Compared to other antioxidants, astaxanthin works more effectively. So its antioxidative effectiveness is much stronger than, for example, vitamin E, coenzyme Q10 or vitamin C. This is due to the special molecular structure.
The long-chain molecule has polar end groups with which it can be taken up by cells. The oxygen groups give it its antioxidant effect. Due to its lipophilic properties, it is often esterified and is therefore protected from early oxidation. This is why astaxanthin should always be taken in conjunction with fats, as this increases bioavailability. However, astaxanthin can also bind to proteins, as can be seen from the shell of crustaceans.

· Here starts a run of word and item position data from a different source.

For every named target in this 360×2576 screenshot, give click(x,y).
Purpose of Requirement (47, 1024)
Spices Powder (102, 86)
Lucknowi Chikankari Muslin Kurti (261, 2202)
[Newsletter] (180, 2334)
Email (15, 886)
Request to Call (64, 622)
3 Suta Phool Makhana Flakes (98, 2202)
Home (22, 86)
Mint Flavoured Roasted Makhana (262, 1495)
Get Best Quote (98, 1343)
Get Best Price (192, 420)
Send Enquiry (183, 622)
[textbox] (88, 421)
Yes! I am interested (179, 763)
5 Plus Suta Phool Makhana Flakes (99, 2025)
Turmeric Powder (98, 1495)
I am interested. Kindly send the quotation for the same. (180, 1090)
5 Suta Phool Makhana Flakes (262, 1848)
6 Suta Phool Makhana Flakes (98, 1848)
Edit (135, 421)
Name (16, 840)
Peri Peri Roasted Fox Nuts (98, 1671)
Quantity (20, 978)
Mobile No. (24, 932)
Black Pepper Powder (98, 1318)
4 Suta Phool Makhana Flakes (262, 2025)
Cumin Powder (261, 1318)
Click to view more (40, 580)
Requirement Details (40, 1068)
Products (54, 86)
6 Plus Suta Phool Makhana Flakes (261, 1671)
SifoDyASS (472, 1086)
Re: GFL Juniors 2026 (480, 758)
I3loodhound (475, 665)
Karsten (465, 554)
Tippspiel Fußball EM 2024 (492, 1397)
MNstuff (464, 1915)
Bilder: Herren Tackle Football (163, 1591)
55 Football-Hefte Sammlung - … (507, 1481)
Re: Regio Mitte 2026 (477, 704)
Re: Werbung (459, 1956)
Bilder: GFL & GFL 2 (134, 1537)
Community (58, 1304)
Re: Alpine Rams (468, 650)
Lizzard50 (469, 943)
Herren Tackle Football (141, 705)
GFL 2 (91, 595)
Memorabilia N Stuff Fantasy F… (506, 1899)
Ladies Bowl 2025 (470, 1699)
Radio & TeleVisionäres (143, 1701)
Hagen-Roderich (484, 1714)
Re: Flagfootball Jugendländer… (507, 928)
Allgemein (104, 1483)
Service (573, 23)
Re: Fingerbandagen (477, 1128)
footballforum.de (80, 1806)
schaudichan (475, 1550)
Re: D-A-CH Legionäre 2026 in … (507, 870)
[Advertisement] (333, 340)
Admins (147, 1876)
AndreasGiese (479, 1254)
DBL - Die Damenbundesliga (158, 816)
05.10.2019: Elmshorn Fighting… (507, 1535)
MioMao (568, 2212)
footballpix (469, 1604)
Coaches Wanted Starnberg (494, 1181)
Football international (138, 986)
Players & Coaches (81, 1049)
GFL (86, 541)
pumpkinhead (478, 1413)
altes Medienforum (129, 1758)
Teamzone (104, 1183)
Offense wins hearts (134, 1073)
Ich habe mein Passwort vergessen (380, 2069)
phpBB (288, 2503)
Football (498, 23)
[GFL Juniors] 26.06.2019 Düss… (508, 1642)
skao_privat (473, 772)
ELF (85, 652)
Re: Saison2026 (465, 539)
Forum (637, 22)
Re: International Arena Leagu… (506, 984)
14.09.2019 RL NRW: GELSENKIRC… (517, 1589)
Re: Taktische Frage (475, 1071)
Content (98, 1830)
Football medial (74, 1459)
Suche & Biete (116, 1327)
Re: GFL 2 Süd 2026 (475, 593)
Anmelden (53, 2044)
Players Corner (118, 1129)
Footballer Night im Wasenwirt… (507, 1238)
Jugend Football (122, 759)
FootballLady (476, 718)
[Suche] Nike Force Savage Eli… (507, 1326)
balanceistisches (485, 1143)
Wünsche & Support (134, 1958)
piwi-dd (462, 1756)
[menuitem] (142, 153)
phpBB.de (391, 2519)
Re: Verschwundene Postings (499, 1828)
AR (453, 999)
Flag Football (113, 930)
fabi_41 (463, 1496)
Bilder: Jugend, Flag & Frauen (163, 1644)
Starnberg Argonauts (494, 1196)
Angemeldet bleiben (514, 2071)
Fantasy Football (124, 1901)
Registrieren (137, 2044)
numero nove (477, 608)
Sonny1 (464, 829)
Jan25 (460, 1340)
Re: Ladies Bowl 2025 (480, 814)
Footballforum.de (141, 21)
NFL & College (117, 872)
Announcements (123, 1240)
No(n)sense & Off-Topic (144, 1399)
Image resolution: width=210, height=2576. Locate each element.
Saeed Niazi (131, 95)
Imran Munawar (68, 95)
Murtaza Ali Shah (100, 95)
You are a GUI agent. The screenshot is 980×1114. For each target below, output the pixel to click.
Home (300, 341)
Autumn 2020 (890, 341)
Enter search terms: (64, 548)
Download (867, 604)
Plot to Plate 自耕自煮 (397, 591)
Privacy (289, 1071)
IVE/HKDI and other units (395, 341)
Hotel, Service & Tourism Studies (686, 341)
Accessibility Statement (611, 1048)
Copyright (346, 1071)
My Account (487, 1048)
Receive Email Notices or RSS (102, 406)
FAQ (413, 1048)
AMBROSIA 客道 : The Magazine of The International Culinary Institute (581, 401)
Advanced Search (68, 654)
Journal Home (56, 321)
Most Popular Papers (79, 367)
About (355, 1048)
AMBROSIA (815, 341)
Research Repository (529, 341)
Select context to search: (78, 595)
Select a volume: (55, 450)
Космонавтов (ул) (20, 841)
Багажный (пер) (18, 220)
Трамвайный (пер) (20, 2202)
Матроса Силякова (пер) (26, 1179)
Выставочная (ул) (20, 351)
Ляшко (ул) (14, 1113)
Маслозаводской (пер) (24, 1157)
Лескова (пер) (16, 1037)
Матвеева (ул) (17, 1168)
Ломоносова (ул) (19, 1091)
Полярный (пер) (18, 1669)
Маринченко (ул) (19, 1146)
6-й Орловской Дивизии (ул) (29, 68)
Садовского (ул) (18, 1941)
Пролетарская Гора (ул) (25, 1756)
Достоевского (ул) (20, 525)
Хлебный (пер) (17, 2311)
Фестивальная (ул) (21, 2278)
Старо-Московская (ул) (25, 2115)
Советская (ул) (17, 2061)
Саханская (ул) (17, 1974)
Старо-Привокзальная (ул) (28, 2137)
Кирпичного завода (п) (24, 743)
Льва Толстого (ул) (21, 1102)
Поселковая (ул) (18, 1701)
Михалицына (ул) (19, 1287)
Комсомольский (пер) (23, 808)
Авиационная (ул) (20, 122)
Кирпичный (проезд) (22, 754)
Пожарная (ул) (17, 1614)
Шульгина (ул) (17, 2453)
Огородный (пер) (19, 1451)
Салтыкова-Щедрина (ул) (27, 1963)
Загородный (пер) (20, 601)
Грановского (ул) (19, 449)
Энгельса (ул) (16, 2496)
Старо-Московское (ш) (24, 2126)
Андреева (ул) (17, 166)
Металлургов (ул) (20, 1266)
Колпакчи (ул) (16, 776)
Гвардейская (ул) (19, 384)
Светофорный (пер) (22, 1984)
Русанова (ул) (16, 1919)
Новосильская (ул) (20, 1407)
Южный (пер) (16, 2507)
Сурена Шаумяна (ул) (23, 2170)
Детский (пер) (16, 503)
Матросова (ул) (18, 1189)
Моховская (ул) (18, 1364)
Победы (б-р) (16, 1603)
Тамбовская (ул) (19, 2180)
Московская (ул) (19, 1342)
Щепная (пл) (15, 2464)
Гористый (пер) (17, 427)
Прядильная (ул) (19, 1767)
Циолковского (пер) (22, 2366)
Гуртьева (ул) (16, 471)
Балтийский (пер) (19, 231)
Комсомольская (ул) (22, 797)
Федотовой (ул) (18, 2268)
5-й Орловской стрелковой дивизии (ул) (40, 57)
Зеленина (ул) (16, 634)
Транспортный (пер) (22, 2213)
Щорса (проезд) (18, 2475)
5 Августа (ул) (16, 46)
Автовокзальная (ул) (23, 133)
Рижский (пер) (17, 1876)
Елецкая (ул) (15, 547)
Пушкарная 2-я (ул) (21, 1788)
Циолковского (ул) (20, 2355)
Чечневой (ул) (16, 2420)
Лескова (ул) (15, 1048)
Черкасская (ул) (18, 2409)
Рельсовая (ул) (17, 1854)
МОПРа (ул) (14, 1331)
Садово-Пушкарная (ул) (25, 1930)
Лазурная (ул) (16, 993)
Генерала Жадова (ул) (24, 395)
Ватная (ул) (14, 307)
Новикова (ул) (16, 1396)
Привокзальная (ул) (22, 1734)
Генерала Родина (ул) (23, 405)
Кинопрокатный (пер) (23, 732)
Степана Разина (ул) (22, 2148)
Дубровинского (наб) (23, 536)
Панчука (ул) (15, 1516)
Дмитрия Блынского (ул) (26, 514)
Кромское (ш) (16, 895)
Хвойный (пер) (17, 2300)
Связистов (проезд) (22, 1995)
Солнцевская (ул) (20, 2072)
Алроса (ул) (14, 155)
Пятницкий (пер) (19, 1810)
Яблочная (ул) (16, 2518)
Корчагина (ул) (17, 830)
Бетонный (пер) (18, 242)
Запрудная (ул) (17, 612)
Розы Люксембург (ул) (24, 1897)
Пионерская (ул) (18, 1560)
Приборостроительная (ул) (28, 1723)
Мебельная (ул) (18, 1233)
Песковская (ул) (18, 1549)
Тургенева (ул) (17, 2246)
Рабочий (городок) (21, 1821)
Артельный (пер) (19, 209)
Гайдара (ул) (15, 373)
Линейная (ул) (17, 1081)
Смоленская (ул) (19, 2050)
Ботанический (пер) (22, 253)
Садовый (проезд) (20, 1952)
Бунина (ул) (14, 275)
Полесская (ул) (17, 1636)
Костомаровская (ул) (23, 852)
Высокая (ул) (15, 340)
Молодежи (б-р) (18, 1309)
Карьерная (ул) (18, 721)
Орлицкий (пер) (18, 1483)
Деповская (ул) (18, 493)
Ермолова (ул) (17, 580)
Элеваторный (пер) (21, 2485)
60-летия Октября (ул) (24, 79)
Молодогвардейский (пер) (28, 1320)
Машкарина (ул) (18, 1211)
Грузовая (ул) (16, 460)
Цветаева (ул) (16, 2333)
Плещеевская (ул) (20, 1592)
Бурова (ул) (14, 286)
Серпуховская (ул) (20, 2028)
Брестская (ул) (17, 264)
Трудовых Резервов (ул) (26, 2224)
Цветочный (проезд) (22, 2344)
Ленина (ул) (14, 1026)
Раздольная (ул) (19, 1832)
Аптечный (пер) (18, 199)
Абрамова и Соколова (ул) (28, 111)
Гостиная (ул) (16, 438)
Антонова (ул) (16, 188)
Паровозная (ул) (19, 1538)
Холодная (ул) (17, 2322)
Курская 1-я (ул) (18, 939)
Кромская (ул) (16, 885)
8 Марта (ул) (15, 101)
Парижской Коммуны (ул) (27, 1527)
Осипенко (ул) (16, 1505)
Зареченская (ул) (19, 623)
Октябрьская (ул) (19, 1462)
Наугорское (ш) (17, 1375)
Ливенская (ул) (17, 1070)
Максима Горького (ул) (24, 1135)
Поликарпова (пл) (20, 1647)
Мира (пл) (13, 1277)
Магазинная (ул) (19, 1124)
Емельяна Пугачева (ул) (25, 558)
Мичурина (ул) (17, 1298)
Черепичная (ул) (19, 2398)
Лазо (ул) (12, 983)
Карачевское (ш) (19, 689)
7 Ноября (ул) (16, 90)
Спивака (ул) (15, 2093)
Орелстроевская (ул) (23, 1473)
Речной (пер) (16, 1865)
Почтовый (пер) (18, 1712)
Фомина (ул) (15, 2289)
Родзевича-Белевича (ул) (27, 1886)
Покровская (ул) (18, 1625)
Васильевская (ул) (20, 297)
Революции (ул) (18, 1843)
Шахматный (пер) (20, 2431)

Astaxanthin protects the skin from UV damage, supports eyesight and aids in muscle regeneration after intensive strength training. Astaxanthin scores even more than other antioxidants. Some antioxidant substances have a pro-oxidative effect. This means that after free radicals are neutralized, they themselves exist as a reactive molecule and cause damage. This pro-oxidative effect has not yet been demonstrated in astaxanthin. It is also a lipophilic molecule. This means that it is fat-soluble and can be stored well in our skin cells. Because of its unique structure, it can act on both sides of the cell membrane, i.e. outside and inside the cell. In comparison, vitamin C can only act on the outside of the cell membrane (extracellular area), since it is not fat-soluble.